Document segment:
I put beef pellets in a trough. The older calves teach the younger ones how to eat feed. No butting and pushing from grown cows.

I call my creep section "calf kindergarden".


----------



## deadmoose (Oct 30, 2011)

Do either of you have pictures of your creeper hay feeding setups? Sound intriguing. Maybe something to add someday here.


----------



## Waterway64 (Dec 2, 2011)

I don't but will try to post some tomarrow.


----------



## deadmoose (Oct 30, 2011)

Thank you.


----------



## Tim/South (Dec 12, 2011)

I have pictures of the creep panel. I will take some of the set up. I hate to show pictures now because it is muddy. Not that I am complaining about mud. It was a dust bowl here all summer.


----------



## Waterway64 (Dec 2, 2011)

I don't know how to post pictures here. I have them on my iPhone but I don't see how to get them from my gallery to here. 
Tim mud won't be a problem until it warms up here!


----------



## Tim/South (Dec 12, 2011)

The first picture is on the entrance gate, creep panel beside it.

The second picture is of the creep panel. The height bar is adjustable.


----------



## Tim/South (Dec 12, 2011)

The next picture is of some calves in their pen.

The second picture is of a roll of hay with the net pulled down.


----------



## Tim/South (Dec 12, 2011)

The next picture is part of the big pen. I have some first calf heifers up away from their calves, trying to get some weight on them. They had a hard time raising calves on hay all summer. Dewormed and beginning to put on some weight.

The Jersey nurse cow calved and I am milking her. One quarter is not clearing up as fast as the rest.


----------



## Tim/South (Dec 12, 2011)

Waterway64 said:


> I don't know how to post pictures here. I have them on my iPhone but I don't see how to get them from my gallery to here.
> Tim mud won't be a problem until it warms up here!


I email them from my phone to myself to get the pictures to the computer.


----------



## hog987 (Apr 5, 2011)

What this exercise asks:
A) List every distinct username that appears in a post heading of the forum thread on creep feeding calves.
B) Pick up the forum thread on creep feeding calves where it stops and keep it going.

Data on finding visible targets:
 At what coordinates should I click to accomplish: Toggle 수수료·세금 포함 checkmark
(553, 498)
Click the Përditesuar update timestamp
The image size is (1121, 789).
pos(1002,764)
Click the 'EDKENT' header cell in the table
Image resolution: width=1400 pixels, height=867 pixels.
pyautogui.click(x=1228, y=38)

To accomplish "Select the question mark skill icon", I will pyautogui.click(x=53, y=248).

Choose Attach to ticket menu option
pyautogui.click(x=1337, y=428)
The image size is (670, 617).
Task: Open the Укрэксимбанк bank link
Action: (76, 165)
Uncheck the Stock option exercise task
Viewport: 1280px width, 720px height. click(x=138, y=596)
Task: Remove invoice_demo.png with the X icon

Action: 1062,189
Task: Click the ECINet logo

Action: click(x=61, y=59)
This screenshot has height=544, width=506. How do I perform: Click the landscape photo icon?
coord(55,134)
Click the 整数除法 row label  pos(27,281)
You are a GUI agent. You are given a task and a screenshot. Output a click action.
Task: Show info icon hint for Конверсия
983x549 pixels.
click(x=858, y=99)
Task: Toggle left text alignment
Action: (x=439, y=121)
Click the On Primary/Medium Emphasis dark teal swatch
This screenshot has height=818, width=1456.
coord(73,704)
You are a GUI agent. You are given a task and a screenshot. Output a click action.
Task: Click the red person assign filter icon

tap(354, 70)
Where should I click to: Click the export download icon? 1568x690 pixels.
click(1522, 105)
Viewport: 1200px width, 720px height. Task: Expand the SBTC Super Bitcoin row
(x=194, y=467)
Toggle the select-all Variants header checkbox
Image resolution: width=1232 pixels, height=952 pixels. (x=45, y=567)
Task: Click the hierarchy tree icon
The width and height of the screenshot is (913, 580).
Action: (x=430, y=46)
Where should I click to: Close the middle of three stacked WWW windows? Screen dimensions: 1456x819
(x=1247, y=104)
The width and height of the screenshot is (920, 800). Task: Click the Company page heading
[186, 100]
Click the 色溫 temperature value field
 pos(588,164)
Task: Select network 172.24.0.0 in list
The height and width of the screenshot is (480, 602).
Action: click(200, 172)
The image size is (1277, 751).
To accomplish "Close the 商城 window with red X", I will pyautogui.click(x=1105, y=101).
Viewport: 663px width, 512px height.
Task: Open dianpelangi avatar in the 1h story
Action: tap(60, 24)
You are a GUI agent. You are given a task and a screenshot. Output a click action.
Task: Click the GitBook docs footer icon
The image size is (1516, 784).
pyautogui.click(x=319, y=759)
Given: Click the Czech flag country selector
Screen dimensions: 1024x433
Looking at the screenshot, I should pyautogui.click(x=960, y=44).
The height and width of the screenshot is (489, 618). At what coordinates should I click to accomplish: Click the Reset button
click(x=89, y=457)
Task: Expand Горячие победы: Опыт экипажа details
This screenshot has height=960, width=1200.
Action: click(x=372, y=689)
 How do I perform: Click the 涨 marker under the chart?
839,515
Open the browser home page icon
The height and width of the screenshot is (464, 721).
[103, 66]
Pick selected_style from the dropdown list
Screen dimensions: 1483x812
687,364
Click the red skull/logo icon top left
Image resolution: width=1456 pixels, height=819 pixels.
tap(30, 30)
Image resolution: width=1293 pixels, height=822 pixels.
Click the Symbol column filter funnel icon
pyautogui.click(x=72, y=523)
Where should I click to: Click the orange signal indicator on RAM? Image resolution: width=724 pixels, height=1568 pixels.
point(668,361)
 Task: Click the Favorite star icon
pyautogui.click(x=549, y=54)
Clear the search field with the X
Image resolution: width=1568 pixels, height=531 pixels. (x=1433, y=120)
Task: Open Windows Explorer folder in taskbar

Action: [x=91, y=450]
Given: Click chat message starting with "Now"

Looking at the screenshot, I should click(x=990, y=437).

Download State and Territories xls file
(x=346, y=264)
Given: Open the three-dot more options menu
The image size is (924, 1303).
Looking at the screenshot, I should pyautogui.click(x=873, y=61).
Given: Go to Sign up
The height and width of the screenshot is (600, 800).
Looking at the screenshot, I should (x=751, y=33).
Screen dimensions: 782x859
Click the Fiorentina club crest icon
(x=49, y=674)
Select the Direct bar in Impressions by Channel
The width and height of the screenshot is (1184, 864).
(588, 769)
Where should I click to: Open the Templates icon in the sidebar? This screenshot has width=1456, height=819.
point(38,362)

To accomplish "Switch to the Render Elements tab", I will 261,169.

Expected results:
A) deadmoose, Waterway64, Tim/South, hog987

B)
I creep feef the calves too better hay till I wean them. When they are in the creep pen at weaning time I just chase what ever is there into my weaned pen. Sometimes have to do this a few times till I get everything. But I dont have to run the herd in and sort cows and calves. Plus the calves are eating the same diet afterwards. So no added stress getting them used to a new food. Works good.


----------



## RuttedField (Apr 24, 2016)

Tim/South said:


> I believe I am more efficient feeding twice a day. Before buying a used Hay Buster, I unrolled the hay. I feed a roll in the morning and make them clean it up before feeding another. If I feed 2 rolls at once, they fill up and nap on the rest.
> 
> I have a friend who puts out 4 rolls at a time. He does not unroll or use hay rings. He does this every three days. He probably has 50% waste.


I have sheep but this has been my experience as well. It sucks to unroll and put in the mangers, BUT it really stretches the hay. This year, according to my winter feed spreadsheet, I should just squeeze through the winter.

We had a really horrible drought this year and so everyone was scrambling for hay. We don't have equipment and the guy who did my 1st crop never showed up. My wife was asking everyone she could to hay it for us and found someone...who promptly stole all my second crop.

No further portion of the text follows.